Material for this exercise –
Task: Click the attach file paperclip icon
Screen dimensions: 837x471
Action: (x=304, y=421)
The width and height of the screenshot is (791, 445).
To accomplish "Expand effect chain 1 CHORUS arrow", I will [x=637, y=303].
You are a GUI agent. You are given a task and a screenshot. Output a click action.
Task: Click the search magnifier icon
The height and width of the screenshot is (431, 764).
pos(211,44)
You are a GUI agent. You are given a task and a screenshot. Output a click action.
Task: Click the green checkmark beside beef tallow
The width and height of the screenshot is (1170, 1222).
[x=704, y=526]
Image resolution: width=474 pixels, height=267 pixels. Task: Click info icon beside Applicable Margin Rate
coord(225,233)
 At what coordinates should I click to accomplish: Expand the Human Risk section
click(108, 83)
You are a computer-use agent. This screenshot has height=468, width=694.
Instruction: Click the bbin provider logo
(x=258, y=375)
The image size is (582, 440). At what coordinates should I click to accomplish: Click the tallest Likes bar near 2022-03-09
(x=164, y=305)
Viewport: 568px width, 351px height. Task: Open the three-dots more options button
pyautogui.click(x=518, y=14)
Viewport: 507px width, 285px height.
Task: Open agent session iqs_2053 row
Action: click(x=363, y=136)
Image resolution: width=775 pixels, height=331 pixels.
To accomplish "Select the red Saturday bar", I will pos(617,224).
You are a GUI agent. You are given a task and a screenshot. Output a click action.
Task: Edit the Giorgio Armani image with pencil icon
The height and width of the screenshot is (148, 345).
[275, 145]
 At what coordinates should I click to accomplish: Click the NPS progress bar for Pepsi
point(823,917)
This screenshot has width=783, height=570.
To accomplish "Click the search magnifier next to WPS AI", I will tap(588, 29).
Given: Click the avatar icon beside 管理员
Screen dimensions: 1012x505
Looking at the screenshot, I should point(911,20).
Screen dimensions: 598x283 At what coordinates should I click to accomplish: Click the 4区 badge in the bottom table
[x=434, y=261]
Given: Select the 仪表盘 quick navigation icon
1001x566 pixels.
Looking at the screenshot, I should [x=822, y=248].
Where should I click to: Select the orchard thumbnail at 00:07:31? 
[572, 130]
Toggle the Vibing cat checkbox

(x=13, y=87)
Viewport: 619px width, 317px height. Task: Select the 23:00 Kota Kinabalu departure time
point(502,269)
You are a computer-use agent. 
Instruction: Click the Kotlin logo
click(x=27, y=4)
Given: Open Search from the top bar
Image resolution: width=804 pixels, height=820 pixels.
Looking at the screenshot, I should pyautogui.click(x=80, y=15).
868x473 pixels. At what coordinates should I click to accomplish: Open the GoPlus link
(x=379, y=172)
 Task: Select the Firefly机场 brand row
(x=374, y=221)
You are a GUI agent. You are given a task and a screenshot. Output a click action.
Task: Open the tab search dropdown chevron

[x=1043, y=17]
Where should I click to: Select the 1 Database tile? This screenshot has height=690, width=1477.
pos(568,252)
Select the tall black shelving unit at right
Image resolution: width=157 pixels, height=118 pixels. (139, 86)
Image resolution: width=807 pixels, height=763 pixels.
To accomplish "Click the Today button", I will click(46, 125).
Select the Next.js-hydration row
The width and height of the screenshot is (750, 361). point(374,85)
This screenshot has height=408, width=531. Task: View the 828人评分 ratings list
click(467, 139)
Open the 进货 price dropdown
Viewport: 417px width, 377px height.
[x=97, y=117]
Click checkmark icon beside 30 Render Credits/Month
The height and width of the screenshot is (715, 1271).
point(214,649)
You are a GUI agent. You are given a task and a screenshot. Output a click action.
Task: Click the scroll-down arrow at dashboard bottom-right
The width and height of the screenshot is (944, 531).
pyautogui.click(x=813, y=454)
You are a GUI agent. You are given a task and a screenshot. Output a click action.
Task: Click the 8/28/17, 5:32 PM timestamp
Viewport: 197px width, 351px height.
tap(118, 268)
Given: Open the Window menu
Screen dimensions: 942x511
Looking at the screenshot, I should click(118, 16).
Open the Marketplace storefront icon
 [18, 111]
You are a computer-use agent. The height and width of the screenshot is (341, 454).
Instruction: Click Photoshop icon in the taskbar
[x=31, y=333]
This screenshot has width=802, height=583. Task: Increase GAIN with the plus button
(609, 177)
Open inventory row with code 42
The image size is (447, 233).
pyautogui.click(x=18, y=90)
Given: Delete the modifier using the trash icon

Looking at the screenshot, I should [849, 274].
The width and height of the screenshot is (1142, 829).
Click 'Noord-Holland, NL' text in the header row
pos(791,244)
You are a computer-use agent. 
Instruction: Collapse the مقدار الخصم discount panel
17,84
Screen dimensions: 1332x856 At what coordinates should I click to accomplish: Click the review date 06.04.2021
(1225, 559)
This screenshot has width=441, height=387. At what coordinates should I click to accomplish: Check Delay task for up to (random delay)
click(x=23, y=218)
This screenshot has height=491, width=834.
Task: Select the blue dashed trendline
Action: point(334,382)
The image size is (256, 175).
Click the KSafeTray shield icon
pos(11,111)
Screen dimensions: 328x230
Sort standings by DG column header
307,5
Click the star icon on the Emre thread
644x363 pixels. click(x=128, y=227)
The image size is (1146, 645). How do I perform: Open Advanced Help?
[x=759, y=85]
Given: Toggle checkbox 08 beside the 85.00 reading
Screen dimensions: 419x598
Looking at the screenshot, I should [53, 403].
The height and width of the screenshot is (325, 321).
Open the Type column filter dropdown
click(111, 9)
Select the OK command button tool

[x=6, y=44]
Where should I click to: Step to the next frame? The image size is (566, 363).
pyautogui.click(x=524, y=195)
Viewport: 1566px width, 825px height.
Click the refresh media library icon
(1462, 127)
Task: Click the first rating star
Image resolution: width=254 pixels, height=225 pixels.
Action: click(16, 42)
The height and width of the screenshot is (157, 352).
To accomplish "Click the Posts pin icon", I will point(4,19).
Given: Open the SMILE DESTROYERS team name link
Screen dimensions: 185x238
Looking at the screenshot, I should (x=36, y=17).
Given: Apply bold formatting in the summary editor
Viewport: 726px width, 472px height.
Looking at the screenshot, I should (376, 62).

Instructions for the task –
Reproduce all of the records above line for line, without changing a character.

Final result –
Task: Click the attach file paperclip icon
Screen dimensions: 837x471
Action: (x=304, y=421)
The width and height of the screenshot is (791, 445).
To accomplish "Expand effect chain 1 CHORUS arrow", I will [x=637, y=303].
You are a GUI agent. You are given a task and a screenshot. Output a click action.
Task: Click the search magnifier icon
The height and width of the screenshot is (431, 764).
pos(211,44)
You are a GUI agent. You are given a task and a screenshot. Output a click action.
Task: Click the green checkmark beside beef tallow
The width and height of the screenshot is (1170, 1222).
[x=704, y=526]
Image resolution: width=474 pixels, height=267 pixels. Task: Click info icon beside Applicable Margin Rate
coord(225,233)
 At what coordinates should I click to accomplish: Expand the Human Risk section
click(108, 83)
You are a computer-use agent. This screenshot has height=468, width=694.
Instruction: Click the bbin provider logo
(x=258, y=375)
The image size is (582, 440). At what coordinates should I click to accomplish: Click the tallest Likes bar near 2022-03-09
(x=164, y=305)
Viewport: 568px width, 351px height. Task: Open the three-dots more options button
pyautogui.click(x=518, y=14)
Viewport: 507px width, 285px height.
Task: Open agent session iqs_2053 row
Action: click(x=363, y=136)
Image resolution: width=775 pixels, height=331 pixels.
To accomplish "Select the red Saturday bar", I will pos(617,224).
You are a GUI agent. You are given a task and a screenshot. Output a click action.
Task: Edit the Giorgio Armani image with pencil icon
The height and width of the screenshot is (148, 345).
[275, 145]
 At what coordinates should I click to accomplish: Click the NPS progress bar for Pepsi
point(823,917)
This screenshot has width=783, height=570.
To accomplish "Click the search magnifier next to WPS AI", I will tap(588, 29).
Given: Click the avatar icon beside 管理员
Screen dimensions: 1012x505
Looking at the screenshot, I should point(911,20).
Screen dimensions: 598x283 At what coordinates should I click to accomplish: Click the 4区 badge in the bottom table
[x=434, y=261]
Given: Select the 仪表盘 quick navigation icon
1001x566 pixels.
Looking at the screenshot, I should [x=822, y=248].
Where should I click to: Select the orchard thumbnail at 00:07:31? 
[572, 130]
Toggle the Vibing cat checkbox

(x=13, y=87)
Viewport: 619px width, 317px height. Task: Select the 23:00 Kota Kinabalu departure time
point(502,269)
You are a computer-use agent. 
Instruction: Click the Kotlin logo
click(x=27, y=4)
Given: Open Search from the top bar
Image resolution: width=804 pixels, height=820 pixels.
Looking at the screenshot, I should pyautogui.click(x=80, y=15).
868x473 pixels. At what coordinates should I click to accomplish: Open the GoPlus link
(x=379, y=172)
 Task: Select the Firefly机场 brand row
(x=374, y=221)
You are a GUI agent. You are given a task and a screenshot. Output a click action.
Task: Open the tab search dropdown chevron

[x=1043, y=17]
Where should I click to: Select the 1 Database tile? This screenshot has height=690, width=1477.
pos(568,252)
Select the tall black shelving unit at right
Image resolution: width=157 pixels, height=118 pixels. (139, 86)
Image resolution: width=807 pixels, height=763 pixels.
To accomplish "Click the Today button", I will click(46, 125).
Select the Next.js-hydration row
The width and height of the screenshot is (750, 361). point(374,85)
This screenshot has height=408, width=531. Task: View the 828人评分 ratings list
click(467, 139)
Open the 进货 price dropdown
Viewport: 417px width, 377px height.
[x=97, y=117]
Click checkmark icon beside 30 Render Credits/Month
The height and width of the screenshot is (715, 1271).
point(214,649)
You are a GUI agent. You are given a task and a screenshot. Output a click action.
Task: Click the scroll-down arrow at dashboard bottom-right
The width and height of the screenshot is (944, 531).
pyautogui.click(x=813, y=454)
You are a GUI agent. You are given a task and a screenshot. Output a click action.
Task: Click the 8/28/17, 5:32 PM timestamp
Viewport: 197px width, 351px height.
tap(118, 268)
Given: Open the Window menu
Screen dimensions: 942x511
Looking at the screenshot, I should click(118, 16).
Open the Marketplace storefront icon
 [18, 111]
You are a computer-use agent. The height and width of the screenshot is (341, 454).
Instruction: Click Photoshop icon in the taskbar
[x=31, y=333]
This screenshot has width=802, height=583. Task: Increase GAIN with the plus button
(609, 177)
Open inventory row with code 42
The image size is (447, 233).
pyautogui.click(x=18, y=90)
Given: Delete the modifier using the trash icon

Looking at the screenshot, I should [849, 274].
The width and height of the screenshot is (1142, 829).
Click 'Noord-Holland, NL' text in the header row
pos(791,244)
You are a computer-use agent. 
Instruction: Collapse the مقدار الخصم discount panel
17,84
Screen dimensions: 1332x856 At what coordinates should I click to accomplish: Click the review date 06.04.2021
(1225, 559)
This screenshot has width=441, height=387. At what coordinates should I click to accomplish: Check Delay task for up to (random delay)
click(x=23, y=218)
This screenshot has height=491, width=834.
Task: Select the blue dashed trendline
Action: point(334,382)
The image size is (256, 175).
Click the KSafeTray shield icon
pos(11,111)
Screen dimensions: 328x230
Sort standings by DG column header
307,5
Click the star icon on the Emre thread
644x363 pixels. click(x=128, y=227)
The image size is (1146, 645). How do I perform: Open Advanced Help?
[x=759, y=85]
Given: Toggle checkbox 08 beside the 85.00 reading
Screen dimensions: 419x598
Looking at the screenshot, I should [53, 403].
The height and width of the screenshot is (325, 321).
Open the Type column filter dropdown
click(111, 9)
Select the OK command button tool

[x=6, y=44]
Where should I click to: Step to the next frame? The image size is (566, 363).
pyautogui.click(x=524, y=195)
Viewport: 1566px width, 825px height.
Click the refresh media library icon
(1462, 127)
Task: Click the first rating star
Image resolution: width=254 pixels, height=225 pixels.
Action: click(16, 42)
The height and width of the screenshot is (157, 352).
To accomplish "Click the Posts pin icon", I will point(4,19).
Given: Open the SMILE DESTROYERS team name link
Screen dimensions: 185x238
Looking at the screenshot, I should (x=36, y=17).
Given: Apply bold formatting in the summary editor
Viewport: 726px width, 472px height.
Looking at the screenshot, I should (376, 62).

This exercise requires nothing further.